Sedangkan liberalisme ekonomi mendukung kepemilikan harta pribadi dan menentang peraturan-peraturan pemerintah yang membatasi hak-hak terhadap harta pribadi. Paham ini bermuara pada kapitalisme melalui pasar bebas. Ujung-ujungnya paham radical liberalism adalah paham kebebasan bersuara dan kebebasan untuk tidak mendengarkan suara pihak lain yang berbeda.
Akhirnya paham ini mengukuhkan paham diktatorisme, di mana kelompok yang paling kuatlah yang akhirnya berkuasa. Dalam konteks bernegara, paham ini diam-diam meneriakkan slogan kebebasan untuk semua, yaitu rakyat bebas berbicara dan pemerintah pun bebas untuk tidak mendengarkan suara rakyat.

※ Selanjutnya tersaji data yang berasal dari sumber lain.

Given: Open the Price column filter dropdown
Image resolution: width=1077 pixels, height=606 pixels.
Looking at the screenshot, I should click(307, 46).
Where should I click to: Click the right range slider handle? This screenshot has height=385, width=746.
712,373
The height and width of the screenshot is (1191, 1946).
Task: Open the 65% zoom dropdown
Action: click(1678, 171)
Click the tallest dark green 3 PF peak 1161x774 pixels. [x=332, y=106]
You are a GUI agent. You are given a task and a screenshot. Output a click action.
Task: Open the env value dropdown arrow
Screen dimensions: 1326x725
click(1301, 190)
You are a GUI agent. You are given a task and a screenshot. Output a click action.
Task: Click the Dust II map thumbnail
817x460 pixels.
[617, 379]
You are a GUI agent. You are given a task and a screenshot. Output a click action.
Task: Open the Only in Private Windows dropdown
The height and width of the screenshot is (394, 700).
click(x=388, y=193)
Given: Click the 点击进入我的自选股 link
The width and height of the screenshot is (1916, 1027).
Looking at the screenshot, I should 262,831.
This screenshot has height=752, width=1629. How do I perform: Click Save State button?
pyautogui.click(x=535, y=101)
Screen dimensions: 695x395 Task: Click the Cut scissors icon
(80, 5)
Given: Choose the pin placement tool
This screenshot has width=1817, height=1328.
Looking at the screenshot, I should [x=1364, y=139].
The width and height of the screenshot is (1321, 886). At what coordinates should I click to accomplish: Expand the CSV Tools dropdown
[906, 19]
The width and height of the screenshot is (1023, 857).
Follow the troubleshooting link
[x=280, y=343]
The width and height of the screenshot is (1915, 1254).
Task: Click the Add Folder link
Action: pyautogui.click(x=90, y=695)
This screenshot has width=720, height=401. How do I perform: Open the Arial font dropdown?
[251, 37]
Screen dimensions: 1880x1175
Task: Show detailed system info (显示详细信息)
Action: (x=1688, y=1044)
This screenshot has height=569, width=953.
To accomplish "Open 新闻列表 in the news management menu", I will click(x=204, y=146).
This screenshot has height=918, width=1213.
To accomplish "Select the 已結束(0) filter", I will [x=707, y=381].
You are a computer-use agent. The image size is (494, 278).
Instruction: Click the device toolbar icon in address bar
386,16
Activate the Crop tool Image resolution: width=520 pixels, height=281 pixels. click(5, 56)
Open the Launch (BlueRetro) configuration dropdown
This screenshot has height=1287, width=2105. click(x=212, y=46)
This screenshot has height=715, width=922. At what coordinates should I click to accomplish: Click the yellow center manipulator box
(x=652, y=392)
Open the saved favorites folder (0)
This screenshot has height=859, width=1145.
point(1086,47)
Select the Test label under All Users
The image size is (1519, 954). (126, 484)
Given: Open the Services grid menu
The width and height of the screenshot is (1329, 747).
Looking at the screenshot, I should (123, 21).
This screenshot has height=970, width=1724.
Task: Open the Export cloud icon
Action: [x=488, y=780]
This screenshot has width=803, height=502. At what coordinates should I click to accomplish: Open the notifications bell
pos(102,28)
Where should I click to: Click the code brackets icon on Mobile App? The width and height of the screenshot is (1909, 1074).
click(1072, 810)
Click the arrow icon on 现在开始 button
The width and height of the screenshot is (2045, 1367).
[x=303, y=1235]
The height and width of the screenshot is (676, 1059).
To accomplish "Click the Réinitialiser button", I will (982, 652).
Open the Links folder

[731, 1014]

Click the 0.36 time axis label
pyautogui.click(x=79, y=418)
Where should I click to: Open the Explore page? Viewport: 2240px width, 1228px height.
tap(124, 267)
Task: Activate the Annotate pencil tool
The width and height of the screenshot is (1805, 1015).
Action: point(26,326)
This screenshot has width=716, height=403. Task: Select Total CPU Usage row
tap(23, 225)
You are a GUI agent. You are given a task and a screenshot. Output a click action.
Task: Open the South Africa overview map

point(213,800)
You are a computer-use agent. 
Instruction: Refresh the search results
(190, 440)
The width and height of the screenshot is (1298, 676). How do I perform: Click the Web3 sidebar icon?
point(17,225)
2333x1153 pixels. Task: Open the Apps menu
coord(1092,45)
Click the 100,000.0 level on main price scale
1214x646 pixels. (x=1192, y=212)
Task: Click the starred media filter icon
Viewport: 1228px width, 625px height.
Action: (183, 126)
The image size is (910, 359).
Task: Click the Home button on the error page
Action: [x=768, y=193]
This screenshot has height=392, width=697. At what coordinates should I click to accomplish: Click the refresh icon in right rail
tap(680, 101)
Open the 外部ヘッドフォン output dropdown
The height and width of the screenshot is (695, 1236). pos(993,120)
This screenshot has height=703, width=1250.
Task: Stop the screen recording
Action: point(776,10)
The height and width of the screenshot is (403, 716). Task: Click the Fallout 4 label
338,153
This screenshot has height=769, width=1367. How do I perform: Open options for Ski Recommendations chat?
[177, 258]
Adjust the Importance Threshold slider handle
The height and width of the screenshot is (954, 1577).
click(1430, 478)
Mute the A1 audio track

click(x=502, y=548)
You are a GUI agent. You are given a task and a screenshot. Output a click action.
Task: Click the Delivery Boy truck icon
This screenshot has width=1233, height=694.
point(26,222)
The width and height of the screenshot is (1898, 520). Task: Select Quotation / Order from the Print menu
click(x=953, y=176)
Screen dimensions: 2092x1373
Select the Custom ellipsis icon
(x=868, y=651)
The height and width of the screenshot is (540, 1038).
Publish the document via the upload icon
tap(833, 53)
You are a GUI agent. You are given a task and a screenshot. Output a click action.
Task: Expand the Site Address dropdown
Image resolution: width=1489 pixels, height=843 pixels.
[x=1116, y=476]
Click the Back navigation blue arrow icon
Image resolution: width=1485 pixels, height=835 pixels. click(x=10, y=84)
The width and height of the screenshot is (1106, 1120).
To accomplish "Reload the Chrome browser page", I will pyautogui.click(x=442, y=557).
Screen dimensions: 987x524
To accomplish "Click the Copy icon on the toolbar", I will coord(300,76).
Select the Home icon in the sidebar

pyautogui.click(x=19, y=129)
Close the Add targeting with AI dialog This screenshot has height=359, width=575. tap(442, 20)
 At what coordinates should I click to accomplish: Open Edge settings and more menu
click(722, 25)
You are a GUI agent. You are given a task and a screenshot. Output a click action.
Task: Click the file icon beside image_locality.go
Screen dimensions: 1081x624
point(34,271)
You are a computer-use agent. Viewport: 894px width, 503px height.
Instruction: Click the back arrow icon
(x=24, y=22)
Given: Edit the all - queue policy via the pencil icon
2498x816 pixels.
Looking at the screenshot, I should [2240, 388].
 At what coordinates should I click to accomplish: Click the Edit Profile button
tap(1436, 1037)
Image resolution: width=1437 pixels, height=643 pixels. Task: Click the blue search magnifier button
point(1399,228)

Sebagai penutup, konsep kebebasan dalam Islam merujuk pada kata ikhtiyar yang berakar kata khair (baik). Jadi umat Islam tidak dibebaskan untuk melakukan hal-hal yang tidak baik. Sebab hak kebebasan seseorang senantiasa terbatas dengan hak kebebasan yang dimiliki orang lain. Pada intinya, kebebasan yang dilahirkan dari paham radical liberalism adalah kebebasan yang tidak bermartabat. Dan biasanya selalu melahirkan kekerasan intelektual yang lukanya jauh lebih menyakitkan dibanding kekerasan fisik. Lallahu ‘a’lam. [www.hidayatullah.com]
Penulis alumni ISID Gontor & International Islamic University Malaysia (IIUM), Faculty of Islamic Revealed Knowledge and Human Sciences, Department Usul al-Din and Islamic Thought.